The Royal Australian Navy is teaming up with Invenio Engineering Solutions on a huge undertaking, to train sailors almost exclusively with video games of a sort.
While using video game technology to train is not a new concept, Invenio and the RAN are using their software to go more in-depth and interactive than previous software program have allowed. Invenio is also developing ways to make simulation training cheaper and more effective.
Invenio uses REFINE—Real-time Engineeting Fleet training Interactive Naval Environment&mdashto create the programs that the sailors are using. 3D information about the real-life ships is translated into the simulators, providing a realistic, detailed environment in which the sailors will train. The game engine used to create these simulators, called the 3DVIA Studio Pro, imports the 3D designs directly , while other game engines don't allow for automatic import of this information. The automatic import is less expensive and time-consuming, and allows for a more comprehensive simulated environment All these combine to make video game simulators a more attractive option for military training.
This video shows exactly how in-depth the interaction can get; because 3DVIA uses CAD to import schematics and engineering specifications, even minor parts of the ship can be inspected and repaired using complete technical read-outs. The program records the results of sailors' interactions for future reference.
Realism is essential when training- simulations are exceedingly more effective for teaching and learning both combat and survival methods than anything learned or taught in a classroom. According to an article in the Australian paper PACE "There's a saying in the navy: 'We need to train the way we fight, because we will fight the way we train,' and it is widely accepted that one of the most cost-effective methods of achieving this is through simulation."

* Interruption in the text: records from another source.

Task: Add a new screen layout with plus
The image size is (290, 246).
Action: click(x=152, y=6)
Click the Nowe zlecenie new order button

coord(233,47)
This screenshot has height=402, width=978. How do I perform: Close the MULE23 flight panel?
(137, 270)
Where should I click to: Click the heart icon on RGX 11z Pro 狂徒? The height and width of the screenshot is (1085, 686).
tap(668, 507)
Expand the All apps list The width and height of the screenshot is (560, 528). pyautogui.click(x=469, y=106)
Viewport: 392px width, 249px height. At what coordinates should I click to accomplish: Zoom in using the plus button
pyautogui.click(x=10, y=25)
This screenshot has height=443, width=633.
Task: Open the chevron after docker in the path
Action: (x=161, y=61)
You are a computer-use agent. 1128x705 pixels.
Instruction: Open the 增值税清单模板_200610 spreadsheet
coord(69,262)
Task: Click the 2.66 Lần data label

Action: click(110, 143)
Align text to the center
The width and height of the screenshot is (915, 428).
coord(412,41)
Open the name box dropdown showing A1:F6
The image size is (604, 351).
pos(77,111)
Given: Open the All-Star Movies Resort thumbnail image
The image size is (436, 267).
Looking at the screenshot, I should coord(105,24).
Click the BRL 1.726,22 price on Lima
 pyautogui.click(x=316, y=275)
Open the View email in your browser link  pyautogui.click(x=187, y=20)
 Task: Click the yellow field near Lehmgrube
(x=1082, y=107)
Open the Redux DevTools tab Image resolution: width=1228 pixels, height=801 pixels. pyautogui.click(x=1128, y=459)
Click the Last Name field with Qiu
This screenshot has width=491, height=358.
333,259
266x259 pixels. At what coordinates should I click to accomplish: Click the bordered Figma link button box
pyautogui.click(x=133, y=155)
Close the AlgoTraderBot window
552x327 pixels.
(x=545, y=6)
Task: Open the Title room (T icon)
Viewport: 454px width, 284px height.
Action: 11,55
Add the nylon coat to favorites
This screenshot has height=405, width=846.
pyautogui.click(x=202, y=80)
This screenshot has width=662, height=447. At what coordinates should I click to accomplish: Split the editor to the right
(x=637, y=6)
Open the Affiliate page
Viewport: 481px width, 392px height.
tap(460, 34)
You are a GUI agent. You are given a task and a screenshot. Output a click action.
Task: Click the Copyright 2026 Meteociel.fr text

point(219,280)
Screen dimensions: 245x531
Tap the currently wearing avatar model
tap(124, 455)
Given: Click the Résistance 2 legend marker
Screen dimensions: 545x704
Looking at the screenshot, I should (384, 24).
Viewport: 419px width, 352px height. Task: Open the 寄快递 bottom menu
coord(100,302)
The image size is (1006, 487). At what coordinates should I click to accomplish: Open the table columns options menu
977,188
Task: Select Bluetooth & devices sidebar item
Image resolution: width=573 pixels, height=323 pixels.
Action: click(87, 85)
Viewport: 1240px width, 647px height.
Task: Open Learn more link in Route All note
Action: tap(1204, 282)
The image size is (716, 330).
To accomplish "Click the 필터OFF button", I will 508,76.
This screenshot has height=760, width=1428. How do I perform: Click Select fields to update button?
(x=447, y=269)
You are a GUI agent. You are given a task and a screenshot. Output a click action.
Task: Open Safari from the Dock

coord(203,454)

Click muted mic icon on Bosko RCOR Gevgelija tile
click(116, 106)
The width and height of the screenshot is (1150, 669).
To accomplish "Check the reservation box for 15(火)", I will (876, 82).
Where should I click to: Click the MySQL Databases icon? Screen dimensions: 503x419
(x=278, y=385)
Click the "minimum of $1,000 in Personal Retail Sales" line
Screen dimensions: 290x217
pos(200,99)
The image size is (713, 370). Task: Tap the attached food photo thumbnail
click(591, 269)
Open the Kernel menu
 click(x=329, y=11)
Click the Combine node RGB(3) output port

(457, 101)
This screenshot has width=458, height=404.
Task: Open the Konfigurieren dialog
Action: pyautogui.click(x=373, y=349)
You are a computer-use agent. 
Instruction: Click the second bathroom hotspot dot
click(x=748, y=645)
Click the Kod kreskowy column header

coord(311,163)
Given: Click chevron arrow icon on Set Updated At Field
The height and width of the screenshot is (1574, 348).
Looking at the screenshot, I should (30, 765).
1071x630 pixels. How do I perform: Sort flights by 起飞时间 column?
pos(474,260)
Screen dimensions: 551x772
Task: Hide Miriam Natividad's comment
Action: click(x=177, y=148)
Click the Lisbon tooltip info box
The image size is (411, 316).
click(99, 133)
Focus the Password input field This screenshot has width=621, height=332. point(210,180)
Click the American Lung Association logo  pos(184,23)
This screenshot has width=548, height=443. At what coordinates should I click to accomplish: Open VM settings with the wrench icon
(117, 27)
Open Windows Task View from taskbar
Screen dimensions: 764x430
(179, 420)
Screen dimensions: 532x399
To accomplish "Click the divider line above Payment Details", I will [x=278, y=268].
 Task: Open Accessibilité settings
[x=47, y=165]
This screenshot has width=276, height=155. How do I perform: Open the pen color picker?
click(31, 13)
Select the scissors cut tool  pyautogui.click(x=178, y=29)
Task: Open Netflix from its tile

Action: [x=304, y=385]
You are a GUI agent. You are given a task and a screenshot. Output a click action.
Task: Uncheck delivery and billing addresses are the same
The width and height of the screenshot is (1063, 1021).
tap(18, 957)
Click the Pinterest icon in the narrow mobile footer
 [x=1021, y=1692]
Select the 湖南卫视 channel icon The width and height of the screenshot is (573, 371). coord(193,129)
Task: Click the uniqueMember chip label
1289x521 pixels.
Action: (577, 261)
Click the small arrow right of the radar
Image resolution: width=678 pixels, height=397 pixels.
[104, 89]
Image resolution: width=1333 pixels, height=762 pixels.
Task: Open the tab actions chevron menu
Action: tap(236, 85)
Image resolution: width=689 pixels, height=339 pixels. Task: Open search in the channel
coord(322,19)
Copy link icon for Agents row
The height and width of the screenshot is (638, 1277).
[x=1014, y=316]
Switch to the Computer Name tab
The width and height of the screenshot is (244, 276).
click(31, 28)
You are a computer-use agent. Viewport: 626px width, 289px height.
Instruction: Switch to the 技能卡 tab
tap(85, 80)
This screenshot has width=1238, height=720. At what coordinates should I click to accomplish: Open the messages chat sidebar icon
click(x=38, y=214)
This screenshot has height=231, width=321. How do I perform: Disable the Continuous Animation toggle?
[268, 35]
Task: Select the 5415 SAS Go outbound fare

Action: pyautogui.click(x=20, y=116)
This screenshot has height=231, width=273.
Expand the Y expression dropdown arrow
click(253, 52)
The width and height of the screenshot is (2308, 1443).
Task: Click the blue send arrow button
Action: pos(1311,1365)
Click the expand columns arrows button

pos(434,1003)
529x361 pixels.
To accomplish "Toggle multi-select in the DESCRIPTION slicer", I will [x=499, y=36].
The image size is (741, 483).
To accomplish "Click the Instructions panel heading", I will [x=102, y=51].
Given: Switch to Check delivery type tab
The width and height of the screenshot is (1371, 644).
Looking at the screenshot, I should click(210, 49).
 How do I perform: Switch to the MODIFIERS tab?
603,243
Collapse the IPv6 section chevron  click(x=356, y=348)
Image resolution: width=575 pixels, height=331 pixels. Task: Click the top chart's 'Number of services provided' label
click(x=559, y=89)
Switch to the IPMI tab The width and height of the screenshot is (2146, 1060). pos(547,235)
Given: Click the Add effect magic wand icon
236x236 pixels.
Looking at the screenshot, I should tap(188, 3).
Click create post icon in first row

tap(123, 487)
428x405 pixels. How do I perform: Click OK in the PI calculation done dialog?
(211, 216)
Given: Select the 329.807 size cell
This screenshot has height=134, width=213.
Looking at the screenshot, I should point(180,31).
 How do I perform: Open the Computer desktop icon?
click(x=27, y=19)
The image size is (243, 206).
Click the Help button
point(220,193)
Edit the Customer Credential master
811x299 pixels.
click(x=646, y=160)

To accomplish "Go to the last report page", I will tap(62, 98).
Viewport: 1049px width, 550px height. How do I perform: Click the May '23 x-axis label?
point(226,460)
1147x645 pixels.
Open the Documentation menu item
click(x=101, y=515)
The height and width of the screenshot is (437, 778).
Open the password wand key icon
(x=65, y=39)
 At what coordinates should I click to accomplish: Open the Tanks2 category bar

Several real-life scenarios can be run in the current iteration of the simulations, some of which are also shown in the video above; sailors can fight a fire, respond to damage control, and respond to a call to action stations realistically using REFINE. Dassault Systèmes, the software company which developed 3DVIA, hopes to be able to publish the software onto multiple platforms in the future. The Australian managing director of Dassault, Gilles Cruanes, explains: "3DVIA Studio Pro provides the flexibility to deliver content to desktop computers, mobile laptops, VR multi-projectors, heads-up display goggles, complete virtual reality centres or handheld devices, including iPads, smart phones and tablets," This will make military training possible regardless of location, and will make it easier to adapt based on limited access to specific types of technology. Multi-platform software will also make simulation training an even more cost-effective option, as it will not always be necessary to purchase new hardware to run the simulations.